Ничего этого не было. Потому что своим «Нет» она это сократила. Мы это сократили. Двое всегда могут сократить то, что стоит между ними.
– Он запер меня в чулане и кормил хлебом с водой. Не знал, что я почти всю жизнь один хлеб ела. Потом отвел на женскую половину и заставил жен мучить меня парижскими тряпками и сладостями. Но я думала только о тебе. Видела, как ты лежишь в пещере и умираешь. Когда тебе становилось совсем плохо, я напрягалась и посылала тебе свою жизнь. Нас спасла Гюль. Она дала мужу порошок, и он поносил два дня. Потом она сказала, что это Аллах его карает за нас с тобой. И он меня отпустил. Я поехала к тебе, но пещера была пуста...
Лейла расплакалась. Он обхватил головку девушки руками и принялся пить слезинки.
– Вот так я плакала, увидев, что тебя нет, – сказала она, когда губы Чернова коснулись ее губ.
Солнце поднялось и жарило. Они сели в машину. Лейла достала пакет с продуктами, бутылки с парси-колой.

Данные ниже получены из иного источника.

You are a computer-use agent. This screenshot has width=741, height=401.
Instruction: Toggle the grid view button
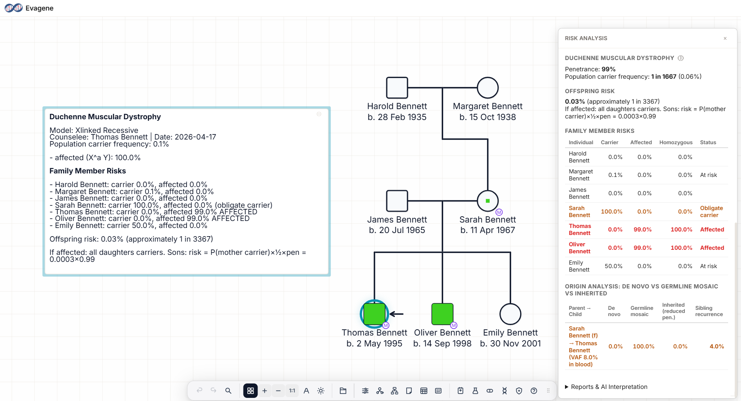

– А как я в ящик сыграл? – спросил Чернов, заворачивая в лавашный лист кусочки люля-кебаба.
– Ахмад-шах не хотел отпускать тебя живым. Ему надо было совершить кое-какие юридические формальности, чтобы дороже продать государству месторождение. А узнай твое тегеранское начальство о золоте Чехелькуре, то провернуть это дело он бы не смог.
– А откуда тебе это известно?
– Не найдя тебя в пещере, я поехала к нему. Он развел
Слезы полились из ее глаз.
– Представляешь, каково мне было входить в дом, в котором нет тебя, в котором никогда тебя не будет? Я хотела умереть. Но мама сказала, что ты жив, и что Ахурамазда поможет тебя найти.
– А кто такой Ахурамазда?
– Это зороастрийский бог. Он сотворил добро и зло.
– Ну-ну... Заратустра, Добро и Зло, Ахурамадза или Ормузд с личным сатаной под именем Ангра, Авеста и если человек не помогает добру, то будет наказан? И еще огнепоклонничество? – выдал Чернов, все, что знал о древней религии.
– Да. Мама сказала, что ты живешь в двух мирах: в мире Зла и в мире...
– И в твоем мире.
Лейла светло улыбнулась.
– Да.
– Сдается мне, что в твоем мире зла не меньше, чем в моем.
– Это зло принес ты. Его в тебе очень много. Ты поссорился со стариком Удавкиным, его зло подпиталось твоим, стало большим, и пришел Харон.
– Так я не делал Удавкину зла! – возмутился Чернов.
– Да, не делал. Ты держал его в сердце и был наказан. Понимаешь, зло в сердце – это огонь, на который летит зло. Так же, как к добру в сердце стекается добро.
– Ну ладно, а как же Ахмад-шах? На какое мое зло он прилетел?
– Тебе было мало меня. Ты хотел, чтобы на меня смотрели люди и завидовали тебе. Ради этого ты стремился в Париж, стремился, зная, что там ты можешь меня потерять. И ради этого Парижа ты нашел это золото, и потерял меня здесь.
– Я не потерял...
– Не факт. Ахмад-шах ищет нас. Его люди повсюду.
Горестно посмотрев на меня, Лейла включила зажигание, и мы поехали.
– А как твоя мать меня нашла?
– Она разожгла огонь в своем доме и взмолилась к Ахурамазде. Он наслал на нее видение, в котором она увидела тебя закопанным в землю. И еще он сказал, что ему поклоняется шофер Ахмад-шаха, который знает, где ты есть. Мама поехала к нему, и он с близкими друзьями выкопал тебя.
...Мы ехали к океану. В кузове нашей машины лежали пять или шесть холщовых мешков с пожитками. Машину вел я. Лейлу поташнивало, и она, сморщив личико, смотрела в окно. Часа через полтора мы должны были добраться до Ираншахра – пальмового оазиса, ярко зеленеющего на восточной окраине одной из самых жарчайших пустынь мира – впадины Джаз-Муриан. Там мы решили заночевать перед рывком к океану.
Я сердился на жену – всего лишь на четвертом месяце, а уже кокетничает... Вот и сегодня мне, видимо, обломится.
– А можно я еще раз женюсь? – спросил я, чтобы досадить. – Мне говорили, что в Ираншахре много красивых девушек...
– Как хочешь милый, – натянуто улыбнулась Лейла, пытаясь совладеть с очередным приступом тошноты. – Но для этого нам придется заработать много денег...
– А как ты к этому отнесешься? Неужели тебе не будет неприятно? Быть не единственной, а с порядковым номером? И еще представь: ты захотела меня, а мне захотелось ее?